サラダ坊主日記

「この味がいいね」と君が言ったのはお世辞だったねサラダ記念日

Cahier(七十三回目の終戦記念日・追憶と風化・八月十五日の焔のような夏の光り)

*今日は七十三回目の終戦記念日であるという。毎年八月十五日が終戦記念日であることは知っている。私の父方の実家は広島にあり、亡くなった祖母は原爆が光るのを自分の肉眼で目撃したと言っていた。

 テレビでは全国戦没者追悼式の映像が幾度も断片的に流れていた。松戸にある実家へ妻子を伴って久々に遊びに行き、騒ぎ立てる娘の傍らで、私は寝そべって漫然とテレビの画面を眺めていた。

 昨秋から集中的に読み続けている三島由紀夫の作品は、戦争という時代の陰翳が漆黒の下地の如く隅々まで浸透しているように感じられる。昭和の元号と共に生まれ、国家の滅亡と自己の物理的な死とが手を取り合って予定されている戦時下の青春を過ごした彼が、短い生涯の中で、戦争の記憶から完全に解き放たれることなど有り得なかったに違いない。敗戦によって百八十度の転回を遂げた世相の姿に、違和感を拭えなかったとしても、それは彼の個人的な罪科ではない。

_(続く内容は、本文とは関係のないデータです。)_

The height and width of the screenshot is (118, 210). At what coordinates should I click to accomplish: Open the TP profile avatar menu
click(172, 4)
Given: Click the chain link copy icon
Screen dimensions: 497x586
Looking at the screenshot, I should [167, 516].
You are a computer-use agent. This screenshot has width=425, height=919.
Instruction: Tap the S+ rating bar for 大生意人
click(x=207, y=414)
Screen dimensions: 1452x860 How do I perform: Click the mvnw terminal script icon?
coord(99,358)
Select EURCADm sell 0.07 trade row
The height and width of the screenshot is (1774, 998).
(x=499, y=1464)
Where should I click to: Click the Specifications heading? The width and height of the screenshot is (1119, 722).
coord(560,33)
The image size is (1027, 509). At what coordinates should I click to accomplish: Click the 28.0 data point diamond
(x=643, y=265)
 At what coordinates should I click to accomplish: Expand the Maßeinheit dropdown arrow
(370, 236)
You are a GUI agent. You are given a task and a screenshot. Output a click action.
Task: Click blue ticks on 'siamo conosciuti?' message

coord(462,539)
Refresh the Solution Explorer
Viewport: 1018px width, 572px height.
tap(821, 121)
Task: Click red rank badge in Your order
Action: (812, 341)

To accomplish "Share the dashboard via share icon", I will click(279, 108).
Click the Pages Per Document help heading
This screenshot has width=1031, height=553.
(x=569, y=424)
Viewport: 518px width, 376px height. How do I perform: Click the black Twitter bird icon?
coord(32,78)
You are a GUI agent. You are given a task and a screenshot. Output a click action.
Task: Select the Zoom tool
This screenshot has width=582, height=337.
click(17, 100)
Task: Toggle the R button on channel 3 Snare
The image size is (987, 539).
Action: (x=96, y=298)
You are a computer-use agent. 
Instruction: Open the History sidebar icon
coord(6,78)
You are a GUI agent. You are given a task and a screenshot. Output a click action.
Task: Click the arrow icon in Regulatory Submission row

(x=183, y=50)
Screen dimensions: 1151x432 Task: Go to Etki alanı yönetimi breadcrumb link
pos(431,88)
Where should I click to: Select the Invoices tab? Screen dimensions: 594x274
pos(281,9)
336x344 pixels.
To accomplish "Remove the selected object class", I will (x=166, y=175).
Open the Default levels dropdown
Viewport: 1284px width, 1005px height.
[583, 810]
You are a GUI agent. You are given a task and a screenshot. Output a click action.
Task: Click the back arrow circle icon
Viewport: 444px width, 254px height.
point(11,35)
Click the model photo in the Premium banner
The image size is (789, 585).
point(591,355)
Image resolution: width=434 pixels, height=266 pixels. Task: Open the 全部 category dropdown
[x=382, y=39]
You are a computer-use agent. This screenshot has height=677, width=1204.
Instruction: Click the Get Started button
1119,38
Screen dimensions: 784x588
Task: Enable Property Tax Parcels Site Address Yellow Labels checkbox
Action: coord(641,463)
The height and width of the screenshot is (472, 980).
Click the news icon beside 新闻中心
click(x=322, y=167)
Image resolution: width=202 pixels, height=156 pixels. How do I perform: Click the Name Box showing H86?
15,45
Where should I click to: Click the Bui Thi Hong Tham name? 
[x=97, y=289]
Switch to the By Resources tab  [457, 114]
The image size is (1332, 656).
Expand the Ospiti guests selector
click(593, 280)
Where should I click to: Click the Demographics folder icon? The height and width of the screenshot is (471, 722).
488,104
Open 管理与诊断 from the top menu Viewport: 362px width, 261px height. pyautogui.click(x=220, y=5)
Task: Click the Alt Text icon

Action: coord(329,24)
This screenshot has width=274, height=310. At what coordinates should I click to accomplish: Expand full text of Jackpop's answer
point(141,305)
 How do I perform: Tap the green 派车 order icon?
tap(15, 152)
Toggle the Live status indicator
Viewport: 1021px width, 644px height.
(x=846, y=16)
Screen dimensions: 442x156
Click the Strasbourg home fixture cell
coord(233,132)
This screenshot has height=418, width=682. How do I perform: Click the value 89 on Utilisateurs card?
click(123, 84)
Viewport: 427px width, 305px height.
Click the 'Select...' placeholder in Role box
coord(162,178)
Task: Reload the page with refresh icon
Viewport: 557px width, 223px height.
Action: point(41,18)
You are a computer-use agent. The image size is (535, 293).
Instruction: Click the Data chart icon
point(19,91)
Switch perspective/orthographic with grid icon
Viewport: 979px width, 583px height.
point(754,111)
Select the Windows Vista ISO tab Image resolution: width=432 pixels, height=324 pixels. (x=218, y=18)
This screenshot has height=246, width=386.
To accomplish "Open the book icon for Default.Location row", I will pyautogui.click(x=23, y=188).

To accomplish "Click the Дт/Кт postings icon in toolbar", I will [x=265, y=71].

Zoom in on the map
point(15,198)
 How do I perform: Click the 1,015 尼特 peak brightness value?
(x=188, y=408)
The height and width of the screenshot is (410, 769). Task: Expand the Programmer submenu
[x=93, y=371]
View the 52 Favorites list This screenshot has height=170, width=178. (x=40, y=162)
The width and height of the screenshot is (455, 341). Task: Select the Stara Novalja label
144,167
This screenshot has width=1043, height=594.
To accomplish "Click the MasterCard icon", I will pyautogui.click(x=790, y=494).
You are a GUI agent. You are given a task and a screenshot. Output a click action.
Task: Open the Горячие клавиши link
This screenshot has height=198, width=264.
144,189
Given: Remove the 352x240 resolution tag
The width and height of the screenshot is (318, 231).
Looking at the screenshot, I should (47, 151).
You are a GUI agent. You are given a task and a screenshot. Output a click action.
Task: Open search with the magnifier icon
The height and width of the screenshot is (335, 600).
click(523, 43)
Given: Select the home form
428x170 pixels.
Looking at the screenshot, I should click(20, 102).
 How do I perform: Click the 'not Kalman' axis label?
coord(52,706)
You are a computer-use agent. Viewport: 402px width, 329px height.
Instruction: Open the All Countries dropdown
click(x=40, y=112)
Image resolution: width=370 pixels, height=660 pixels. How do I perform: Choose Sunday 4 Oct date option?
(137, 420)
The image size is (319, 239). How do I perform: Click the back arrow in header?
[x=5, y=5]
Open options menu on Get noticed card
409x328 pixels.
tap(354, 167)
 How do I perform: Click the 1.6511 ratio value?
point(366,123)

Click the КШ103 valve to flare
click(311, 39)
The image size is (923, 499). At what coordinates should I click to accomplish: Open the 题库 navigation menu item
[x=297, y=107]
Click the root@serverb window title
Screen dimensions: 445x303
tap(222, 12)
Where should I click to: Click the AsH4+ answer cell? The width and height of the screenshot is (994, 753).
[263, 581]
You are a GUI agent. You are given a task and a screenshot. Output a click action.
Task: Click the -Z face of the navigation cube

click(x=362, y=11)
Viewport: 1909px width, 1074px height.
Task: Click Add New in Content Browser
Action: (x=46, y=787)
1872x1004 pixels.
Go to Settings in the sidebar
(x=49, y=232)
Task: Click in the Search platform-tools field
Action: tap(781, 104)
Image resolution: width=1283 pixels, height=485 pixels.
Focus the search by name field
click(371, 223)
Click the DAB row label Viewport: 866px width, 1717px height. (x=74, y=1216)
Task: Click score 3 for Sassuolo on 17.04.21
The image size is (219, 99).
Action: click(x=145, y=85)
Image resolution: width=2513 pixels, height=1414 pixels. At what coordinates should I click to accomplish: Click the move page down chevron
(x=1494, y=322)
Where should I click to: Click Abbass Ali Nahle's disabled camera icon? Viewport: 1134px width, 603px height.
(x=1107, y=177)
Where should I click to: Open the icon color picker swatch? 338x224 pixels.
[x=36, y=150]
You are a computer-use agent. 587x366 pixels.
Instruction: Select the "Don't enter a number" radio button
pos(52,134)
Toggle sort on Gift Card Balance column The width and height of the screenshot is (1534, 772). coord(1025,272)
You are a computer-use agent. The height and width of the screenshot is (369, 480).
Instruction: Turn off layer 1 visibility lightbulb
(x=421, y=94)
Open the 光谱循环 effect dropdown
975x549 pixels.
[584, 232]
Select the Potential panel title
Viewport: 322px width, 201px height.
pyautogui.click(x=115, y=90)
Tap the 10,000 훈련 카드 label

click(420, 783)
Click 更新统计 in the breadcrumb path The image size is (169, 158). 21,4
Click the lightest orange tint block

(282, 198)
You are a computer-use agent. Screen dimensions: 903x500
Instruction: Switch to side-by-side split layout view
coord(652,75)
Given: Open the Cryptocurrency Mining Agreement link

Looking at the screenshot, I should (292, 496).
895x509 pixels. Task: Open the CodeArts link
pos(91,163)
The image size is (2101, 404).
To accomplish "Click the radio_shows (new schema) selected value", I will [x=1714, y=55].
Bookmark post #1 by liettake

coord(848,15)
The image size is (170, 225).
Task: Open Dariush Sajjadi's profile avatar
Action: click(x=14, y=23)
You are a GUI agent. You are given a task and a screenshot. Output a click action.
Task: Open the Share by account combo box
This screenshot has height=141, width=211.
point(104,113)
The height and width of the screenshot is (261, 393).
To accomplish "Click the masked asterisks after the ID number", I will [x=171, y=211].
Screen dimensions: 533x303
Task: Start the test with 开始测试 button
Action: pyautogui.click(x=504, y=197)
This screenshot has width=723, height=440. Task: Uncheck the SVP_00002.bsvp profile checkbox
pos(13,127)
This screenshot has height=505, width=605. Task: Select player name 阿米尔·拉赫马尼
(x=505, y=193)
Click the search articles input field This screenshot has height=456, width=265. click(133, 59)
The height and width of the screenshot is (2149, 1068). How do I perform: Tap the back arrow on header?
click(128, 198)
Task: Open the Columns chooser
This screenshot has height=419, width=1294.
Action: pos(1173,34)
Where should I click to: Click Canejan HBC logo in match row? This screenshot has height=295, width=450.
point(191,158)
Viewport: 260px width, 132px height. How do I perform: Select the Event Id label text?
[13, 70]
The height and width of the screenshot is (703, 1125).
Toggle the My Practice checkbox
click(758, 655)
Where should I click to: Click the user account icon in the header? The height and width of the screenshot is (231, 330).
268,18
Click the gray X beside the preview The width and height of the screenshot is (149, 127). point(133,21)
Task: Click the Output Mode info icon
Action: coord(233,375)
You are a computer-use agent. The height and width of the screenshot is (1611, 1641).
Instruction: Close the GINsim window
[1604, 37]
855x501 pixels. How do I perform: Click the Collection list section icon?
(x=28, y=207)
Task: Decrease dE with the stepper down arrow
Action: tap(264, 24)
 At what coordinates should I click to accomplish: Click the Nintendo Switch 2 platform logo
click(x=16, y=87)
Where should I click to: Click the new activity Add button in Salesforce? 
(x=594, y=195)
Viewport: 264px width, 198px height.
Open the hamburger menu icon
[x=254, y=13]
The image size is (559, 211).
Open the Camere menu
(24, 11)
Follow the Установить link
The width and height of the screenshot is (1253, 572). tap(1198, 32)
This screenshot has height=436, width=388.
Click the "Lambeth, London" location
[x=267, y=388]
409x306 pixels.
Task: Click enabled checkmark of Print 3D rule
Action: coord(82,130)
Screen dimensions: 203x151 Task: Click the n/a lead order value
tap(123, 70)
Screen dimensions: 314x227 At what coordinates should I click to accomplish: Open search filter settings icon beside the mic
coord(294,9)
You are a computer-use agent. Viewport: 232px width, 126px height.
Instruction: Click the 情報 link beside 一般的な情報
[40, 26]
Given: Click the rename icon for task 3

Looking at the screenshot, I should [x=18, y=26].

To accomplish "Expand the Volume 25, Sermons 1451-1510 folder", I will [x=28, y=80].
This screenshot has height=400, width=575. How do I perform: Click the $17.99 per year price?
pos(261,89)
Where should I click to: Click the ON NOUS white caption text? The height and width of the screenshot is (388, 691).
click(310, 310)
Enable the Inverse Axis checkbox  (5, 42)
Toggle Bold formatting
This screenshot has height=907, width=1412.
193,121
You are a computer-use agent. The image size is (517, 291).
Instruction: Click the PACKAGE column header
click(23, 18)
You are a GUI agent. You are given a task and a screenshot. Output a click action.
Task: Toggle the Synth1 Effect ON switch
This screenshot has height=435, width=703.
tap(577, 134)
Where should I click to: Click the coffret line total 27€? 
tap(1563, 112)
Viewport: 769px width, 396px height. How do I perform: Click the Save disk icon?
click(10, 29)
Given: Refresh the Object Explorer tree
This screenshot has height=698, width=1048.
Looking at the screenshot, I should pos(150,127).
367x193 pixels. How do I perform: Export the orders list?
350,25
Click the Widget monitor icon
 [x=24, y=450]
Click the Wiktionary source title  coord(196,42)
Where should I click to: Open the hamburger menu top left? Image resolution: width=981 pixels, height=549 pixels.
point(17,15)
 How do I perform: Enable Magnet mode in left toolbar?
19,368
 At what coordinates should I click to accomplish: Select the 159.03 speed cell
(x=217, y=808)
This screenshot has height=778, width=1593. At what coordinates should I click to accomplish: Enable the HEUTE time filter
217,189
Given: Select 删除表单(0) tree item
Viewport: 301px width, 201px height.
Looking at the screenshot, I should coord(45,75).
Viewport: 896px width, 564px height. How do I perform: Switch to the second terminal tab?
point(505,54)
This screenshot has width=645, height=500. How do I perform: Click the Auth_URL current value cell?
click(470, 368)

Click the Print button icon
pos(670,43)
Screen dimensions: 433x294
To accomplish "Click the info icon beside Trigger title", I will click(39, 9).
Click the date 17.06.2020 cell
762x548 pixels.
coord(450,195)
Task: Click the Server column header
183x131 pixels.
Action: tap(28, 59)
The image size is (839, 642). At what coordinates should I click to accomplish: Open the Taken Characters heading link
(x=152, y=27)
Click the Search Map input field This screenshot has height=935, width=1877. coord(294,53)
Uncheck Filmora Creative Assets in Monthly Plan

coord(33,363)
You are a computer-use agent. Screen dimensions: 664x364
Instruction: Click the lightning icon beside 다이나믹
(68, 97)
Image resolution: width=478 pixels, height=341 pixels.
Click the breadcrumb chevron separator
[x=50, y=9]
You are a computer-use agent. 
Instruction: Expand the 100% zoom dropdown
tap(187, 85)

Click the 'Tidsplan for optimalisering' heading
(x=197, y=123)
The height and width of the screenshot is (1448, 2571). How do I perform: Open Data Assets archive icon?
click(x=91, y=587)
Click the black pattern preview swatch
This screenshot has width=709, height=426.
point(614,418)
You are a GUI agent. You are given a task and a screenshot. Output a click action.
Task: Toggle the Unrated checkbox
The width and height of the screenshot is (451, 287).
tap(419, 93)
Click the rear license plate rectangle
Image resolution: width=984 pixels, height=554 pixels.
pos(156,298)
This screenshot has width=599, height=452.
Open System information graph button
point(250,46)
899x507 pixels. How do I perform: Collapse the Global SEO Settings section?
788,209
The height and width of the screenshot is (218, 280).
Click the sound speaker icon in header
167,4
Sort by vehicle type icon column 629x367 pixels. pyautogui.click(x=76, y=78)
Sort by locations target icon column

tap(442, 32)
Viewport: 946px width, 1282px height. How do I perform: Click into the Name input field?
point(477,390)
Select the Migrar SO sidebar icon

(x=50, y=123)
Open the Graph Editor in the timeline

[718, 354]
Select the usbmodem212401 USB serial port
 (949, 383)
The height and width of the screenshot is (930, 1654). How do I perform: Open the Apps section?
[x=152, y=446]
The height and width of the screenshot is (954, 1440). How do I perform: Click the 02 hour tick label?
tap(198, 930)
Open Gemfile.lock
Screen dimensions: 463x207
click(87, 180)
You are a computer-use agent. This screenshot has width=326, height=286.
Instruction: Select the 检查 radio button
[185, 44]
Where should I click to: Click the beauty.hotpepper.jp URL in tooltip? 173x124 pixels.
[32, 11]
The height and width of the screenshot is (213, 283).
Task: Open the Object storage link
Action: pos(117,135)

 こういう日々に、私が幸福だったことは多分確かである。就職の心配もなければ、試験の心配さえなく、わずかながら食物も与えられ、未来に関して自分の責任の及ぶ範囲が皆無であるから、生活的に幸福であったことはもちろん、文学的にも幸福であった。批評家もいなければ競争者もいない、自分一人だけの文学的快楽。……こんな状態を今になって幸福だというのは、過去の美化のそしりを免かれまいが、それでもできるだけ正確に思い出してみても、あれだけ私が自分というものを負担に感じなかった時期は他にない。私はいわば無重力状態にあり、私の教養は古本屋の教養であり、(事実、戦争末期には、金で素直に買えるものは古本しかなかった)、私の住んでいたのは、小さな堅固な城であった。

 ――そして不幸は、終戦と共に、突然私を襲ってきた。(三島由紀夫「私の遍歴時代」『三島由紀夫文学論集Ⅱ』講談社文芸文庫 pp.278-279)

 戦争の悲惨と害毒を糾弾し、恒久的な平和を希求する人々の合唱の狭間に、こうした文章を置いてみると、如何にも不謹慎な言い分に聞こえることは確かである。無論、作者は決してこの個人的感慨を、普遍的な論理に昇華しようと試みている訳ではない。ここには、作者が「金閣寺」において提示してみせた「認識から行為へ」という主題に基づく悪戦苦闘の淵源が谺している。

 戦没者の遺族が高齢化し、戦争を直接に経験していない戦後生まれの世代が全体の三割を占めるようになったと、テレビのニュースは告げていた。戦争の記憶を語り継ぐことの重要性は、喫緊の課題として我々の暮らす国家と社会を扼している。けれども語り部の言葉が、戦争の悲惨な性質に対する慨嘆と、永続的な平和に対する切実な祈りだけで占められてしまえば、それもまた「風化」の歴然たる症状の一つということにはならないだろうか? 戦争の記憶は、必ずしも「火垂るの墓」に登場する不幸な兄妹のような、受動的な被害者たちだけの持ち物ではない。それは実に様々な角度から検討され、追憶されるべき巨大な全貌を有している。恒久平和の理念を声高に訴えるだけで、戦争の悲惨を語り継いだことにはならない。恐らく、それが「語り継ぐこと」に関わる本当の難しさというものであろうと思われる。